10 milyon kilometrekarelik bir cihan imparatorluğu olan Osmanlı, mutlak padişah otoritesine dayanan bir devletti ve hükümdarın iktidarını ülkedeki beylerin sınırlayamayacağı bir yapı kurulmuştu. Ancak hükümdar da her istediğini yapamazdı. Devlet teamülleri, bürokratlar, âlimler ve hukuk, padişahın otoritesini sınırlardı.
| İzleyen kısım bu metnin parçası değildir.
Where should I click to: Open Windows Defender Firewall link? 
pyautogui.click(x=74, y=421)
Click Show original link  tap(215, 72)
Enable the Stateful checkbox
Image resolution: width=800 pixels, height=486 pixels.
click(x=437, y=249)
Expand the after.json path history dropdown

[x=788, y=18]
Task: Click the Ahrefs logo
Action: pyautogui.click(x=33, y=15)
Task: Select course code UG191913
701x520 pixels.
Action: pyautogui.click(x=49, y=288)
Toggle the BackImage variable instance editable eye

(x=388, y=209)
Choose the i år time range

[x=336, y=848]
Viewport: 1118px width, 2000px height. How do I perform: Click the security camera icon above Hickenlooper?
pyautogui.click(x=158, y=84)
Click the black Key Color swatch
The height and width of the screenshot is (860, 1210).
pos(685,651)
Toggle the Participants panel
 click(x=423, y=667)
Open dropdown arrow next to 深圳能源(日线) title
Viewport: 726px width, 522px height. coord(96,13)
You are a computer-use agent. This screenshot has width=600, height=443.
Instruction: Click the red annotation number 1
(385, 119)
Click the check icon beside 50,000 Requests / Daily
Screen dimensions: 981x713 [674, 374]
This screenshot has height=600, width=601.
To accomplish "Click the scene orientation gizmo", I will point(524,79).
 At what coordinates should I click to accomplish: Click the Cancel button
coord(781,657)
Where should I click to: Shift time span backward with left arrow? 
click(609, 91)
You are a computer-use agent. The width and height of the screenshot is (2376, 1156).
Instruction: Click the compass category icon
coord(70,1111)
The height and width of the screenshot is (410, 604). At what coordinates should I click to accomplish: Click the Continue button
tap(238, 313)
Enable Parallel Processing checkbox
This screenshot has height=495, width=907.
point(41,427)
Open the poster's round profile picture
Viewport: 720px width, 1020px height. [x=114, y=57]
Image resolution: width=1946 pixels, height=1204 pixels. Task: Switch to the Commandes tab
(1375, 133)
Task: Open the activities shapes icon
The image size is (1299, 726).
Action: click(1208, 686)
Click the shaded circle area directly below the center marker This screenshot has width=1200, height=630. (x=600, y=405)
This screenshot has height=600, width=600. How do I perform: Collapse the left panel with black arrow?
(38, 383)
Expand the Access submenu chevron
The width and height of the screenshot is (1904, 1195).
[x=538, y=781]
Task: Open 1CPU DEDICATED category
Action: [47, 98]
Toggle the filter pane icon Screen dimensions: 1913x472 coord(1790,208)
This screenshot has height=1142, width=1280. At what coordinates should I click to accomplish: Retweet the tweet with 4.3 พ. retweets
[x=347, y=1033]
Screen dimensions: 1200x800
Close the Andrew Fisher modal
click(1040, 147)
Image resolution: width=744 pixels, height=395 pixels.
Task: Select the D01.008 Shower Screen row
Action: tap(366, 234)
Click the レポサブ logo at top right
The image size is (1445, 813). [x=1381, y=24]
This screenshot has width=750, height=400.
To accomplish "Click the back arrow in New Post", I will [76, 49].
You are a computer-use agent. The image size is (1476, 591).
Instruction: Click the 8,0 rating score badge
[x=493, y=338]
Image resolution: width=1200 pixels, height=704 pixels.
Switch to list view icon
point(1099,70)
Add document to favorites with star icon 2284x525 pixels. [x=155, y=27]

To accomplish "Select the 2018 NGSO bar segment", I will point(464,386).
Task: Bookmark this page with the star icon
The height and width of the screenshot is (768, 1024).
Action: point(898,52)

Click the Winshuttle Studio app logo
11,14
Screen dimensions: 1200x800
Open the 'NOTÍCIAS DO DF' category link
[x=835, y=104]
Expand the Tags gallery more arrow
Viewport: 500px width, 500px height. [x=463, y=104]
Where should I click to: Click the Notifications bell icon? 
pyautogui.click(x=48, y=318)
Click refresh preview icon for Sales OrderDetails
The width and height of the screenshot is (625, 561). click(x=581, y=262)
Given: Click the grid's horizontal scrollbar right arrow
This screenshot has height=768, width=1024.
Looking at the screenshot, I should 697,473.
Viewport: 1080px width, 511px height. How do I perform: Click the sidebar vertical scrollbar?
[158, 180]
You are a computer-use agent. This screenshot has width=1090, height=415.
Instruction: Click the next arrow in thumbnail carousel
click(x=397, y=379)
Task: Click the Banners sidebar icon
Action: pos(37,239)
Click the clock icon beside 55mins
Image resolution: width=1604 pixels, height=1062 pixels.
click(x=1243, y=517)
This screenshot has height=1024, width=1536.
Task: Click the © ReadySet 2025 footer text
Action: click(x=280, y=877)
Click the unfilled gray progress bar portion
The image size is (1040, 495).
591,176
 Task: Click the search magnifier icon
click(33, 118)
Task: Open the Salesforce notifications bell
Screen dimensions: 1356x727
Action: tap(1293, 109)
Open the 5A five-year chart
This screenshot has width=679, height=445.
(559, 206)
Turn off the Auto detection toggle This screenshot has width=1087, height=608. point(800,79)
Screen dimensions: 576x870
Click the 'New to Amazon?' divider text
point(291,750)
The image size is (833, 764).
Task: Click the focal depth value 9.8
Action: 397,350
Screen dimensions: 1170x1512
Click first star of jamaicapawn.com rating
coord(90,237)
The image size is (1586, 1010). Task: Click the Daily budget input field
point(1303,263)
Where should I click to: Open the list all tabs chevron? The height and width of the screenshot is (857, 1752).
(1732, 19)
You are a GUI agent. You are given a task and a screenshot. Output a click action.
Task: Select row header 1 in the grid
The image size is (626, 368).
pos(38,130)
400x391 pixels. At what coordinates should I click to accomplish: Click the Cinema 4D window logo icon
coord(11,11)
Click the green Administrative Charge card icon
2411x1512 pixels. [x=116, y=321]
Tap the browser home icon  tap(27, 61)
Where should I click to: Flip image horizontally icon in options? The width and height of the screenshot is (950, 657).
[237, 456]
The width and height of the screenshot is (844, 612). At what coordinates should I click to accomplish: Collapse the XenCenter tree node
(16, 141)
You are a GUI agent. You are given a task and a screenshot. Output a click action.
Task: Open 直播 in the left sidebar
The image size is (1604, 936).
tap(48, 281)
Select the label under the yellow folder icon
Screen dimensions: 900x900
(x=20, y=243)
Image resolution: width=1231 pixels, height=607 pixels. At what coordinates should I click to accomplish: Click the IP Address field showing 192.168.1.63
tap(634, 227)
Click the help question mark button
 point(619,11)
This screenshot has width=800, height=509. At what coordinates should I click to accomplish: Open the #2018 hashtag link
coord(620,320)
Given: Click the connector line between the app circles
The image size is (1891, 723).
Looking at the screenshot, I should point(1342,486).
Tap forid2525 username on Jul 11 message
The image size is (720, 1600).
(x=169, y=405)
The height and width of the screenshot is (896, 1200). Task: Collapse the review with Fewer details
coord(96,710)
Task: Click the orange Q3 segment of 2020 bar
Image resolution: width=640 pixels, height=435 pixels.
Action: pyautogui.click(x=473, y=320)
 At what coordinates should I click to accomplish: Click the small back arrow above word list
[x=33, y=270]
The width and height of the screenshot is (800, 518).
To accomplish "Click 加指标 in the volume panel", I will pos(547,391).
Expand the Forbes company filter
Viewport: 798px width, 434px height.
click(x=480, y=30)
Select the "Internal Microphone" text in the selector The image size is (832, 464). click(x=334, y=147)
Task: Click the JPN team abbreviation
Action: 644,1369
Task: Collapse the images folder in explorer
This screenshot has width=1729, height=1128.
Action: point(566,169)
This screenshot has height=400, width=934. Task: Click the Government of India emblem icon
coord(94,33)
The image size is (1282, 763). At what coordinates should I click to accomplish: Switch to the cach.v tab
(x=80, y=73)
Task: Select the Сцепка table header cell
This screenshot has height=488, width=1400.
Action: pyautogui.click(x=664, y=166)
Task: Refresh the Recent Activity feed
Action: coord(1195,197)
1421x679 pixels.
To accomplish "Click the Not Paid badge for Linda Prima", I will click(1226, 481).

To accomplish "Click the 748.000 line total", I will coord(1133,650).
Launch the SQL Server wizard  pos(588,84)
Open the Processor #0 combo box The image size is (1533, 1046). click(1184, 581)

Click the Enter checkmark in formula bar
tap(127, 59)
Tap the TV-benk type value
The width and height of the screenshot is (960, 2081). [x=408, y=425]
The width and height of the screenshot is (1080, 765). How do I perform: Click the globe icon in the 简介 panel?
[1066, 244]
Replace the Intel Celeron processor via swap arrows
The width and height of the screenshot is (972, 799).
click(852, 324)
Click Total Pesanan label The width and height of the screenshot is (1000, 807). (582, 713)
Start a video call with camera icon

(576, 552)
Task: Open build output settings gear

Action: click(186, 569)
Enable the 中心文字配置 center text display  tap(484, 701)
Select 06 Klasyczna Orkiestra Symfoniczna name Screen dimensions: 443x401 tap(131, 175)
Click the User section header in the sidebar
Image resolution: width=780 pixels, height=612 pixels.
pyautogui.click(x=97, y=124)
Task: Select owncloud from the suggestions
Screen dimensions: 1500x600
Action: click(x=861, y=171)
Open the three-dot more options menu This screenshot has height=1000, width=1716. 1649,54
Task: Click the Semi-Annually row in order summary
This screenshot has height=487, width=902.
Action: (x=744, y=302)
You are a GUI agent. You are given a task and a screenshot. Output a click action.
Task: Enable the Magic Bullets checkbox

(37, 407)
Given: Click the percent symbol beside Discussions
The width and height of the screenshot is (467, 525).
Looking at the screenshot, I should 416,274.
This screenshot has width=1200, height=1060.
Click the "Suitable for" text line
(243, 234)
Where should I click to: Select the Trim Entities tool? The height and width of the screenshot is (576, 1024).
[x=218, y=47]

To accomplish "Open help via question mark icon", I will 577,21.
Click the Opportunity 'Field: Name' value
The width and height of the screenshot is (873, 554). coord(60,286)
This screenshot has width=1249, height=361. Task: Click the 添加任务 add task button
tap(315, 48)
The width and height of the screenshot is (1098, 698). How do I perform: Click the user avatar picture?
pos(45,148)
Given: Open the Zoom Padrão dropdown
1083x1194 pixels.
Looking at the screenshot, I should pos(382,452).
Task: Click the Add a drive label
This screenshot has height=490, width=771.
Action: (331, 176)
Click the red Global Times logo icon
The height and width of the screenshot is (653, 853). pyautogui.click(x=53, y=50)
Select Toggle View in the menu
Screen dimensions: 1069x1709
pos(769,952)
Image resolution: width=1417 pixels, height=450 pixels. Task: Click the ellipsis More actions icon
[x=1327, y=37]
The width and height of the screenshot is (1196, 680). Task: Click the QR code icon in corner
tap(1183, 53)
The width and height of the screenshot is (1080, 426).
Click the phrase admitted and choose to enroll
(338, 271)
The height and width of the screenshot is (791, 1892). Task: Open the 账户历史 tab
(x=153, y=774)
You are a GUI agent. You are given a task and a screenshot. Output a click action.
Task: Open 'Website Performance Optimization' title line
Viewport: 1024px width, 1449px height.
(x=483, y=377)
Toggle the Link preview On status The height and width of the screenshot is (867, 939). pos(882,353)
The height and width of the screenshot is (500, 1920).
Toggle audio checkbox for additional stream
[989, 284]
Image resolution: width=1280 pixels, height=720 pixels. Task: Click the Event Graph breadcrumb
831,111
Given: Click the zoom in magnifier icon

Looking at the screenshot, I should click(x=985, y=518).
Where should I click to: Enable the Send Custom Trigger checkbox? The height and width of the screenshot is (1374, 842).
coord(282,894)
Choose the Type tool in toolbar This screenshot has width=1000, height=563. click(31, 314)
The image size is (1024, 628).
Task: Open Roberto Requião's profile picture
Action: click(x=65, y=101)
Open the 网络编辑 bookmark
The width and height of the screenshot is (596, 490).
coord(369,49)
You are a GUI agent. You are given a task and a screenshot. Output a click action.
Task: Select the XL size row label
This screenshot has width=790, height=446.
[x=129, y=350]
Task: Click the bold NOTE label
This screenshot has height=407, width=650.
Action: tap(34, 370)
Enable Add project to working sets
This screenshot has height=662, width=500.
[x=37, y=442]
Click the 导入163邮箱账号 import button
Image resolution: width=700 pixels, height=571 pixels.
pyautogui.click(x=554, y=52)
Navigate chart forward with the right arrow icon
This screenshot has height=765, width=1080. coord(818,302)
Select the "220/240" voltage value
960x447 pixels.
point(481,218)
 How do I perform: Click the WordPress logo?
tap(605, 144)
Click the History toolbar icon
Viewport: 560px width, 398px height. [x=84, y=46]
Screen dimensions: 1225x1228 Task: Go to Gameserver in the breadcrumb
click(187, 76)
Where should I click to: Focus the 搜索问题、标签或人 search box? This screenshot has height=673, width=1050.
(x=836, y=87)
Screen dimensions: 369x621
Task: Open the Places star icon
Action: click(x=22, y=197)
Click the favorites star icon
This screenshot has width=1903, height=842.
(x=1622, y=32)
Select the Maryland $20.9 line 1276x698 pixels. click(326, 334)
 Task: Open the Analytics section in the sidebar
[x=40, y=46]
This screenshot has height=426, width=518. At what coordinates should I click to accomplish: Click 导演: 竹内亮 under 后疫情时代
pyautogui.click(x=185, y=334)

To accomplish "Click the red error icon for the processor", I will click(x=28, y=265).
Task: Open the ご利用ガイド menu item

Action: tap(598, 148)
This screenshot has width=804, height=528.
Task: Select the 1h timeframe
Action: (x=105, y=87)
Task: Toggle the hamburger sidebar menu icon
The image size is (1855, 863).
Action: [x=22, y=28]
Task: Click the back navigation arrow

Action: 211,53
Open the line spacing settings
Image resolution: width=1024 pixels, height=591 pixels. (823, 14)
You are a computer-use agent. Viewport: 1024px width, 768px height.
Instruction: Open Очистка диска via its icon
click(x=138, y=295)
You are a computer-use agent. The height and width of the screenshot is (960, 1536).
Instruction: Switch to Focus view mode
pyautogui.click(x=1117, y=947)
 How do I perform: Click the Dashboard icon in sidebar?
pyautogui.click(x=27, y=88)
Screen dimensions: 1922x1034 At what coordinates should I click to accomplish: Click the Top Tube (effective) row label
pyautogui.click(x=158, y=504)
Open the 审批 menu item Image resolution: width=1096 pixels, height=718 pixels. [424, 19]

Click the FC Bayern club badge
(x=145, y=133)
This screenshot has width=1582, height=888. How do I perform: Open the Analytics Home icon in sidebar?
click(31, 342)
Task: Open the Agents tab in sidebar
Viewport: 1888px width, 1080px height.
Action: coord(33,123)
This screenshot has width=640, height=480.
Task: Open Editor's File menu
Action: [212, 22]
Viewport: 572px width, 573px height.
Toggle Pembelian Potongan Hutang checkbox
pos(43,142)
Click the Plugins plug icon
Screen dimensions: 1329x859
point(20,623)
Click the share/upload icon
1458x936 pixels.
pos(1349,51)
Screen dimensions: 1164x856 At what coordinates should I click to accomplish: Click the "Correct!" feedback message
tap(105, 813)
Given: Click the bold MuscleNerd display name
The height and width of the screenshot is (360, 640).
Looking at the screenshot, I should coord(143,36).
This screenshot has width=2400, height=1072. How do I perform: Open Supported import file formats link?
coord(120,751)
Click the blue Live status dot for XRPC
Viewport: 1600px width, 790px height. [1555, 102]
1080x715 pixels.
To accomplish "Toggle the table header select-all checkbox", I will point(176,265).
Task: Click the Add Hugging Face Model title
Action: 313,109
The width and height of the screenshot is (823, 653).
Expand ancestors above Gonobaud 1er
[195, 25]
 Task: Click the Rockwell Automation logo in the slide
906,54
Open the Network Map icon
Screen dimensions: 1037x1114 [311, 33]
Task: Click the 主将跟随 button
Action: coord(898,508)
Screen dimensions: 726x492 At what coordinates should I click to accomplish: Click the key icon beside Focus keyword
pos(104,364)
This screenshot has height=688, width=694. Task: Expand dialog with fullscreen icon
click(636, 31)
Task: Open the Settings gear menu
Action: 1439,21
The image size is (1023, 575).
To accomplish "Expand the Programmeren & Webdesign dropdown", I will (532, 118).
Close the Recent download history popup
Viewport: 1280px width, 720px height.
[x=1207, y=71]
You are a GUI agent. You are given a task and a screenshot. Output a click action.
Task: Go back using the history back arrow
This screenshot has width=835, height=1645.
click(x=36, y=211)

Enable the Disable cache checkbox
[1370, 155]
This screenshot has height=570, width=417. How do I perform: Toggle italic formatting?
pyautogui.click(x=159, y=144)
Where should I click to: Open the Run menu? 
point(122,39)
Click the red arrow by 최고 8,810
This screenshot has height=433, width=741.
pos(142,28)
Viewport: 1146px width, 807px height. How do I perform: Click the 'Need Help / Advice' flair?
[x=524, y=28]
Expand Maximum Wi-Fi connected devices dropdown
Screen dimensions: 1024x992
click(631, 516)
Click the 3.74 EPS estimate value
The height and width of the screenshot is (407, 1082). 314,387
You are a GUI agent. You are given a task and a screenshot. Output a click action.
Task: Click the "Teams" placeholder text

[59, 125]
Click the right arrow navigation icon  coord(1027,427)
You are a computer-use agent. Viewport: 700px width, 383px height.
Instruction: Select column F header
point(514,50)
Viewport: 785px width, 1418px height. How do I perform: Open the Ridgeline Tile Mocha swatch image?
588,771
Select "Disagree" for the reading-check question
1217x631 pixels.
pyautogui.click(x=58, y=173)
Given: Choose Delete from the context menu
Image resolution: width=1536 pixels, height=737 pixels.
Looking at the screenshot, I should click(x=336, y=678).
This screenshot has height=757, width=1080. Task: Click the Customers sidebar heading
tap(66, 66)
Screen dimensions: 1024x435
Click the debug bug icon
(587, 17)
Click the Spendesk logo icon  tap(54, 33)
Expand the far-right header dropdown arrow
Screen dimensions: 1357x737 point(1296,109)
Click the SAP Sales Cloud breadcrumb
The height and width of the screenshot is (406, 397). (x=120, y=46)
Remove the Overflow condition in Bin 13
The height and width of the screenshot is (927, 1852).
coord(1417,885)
18. yüzyılın ikinci yarısında Türkiye'ye gelen Fransız Elçisi Choiseul-Gouffier, ülkenin yönetim sistemi hakkında şu analizi yapmıştı: "Burası Fransa gibi değildir. Fransa'da kral yegâne karar sahibidir. Türkiye'de ise bir iş için ulemayı, hukukşinasları, mevkii iktidarda olan ve evvelce mevkii iktidarda bulunmuş kimseleri ikna etmek lazımdır."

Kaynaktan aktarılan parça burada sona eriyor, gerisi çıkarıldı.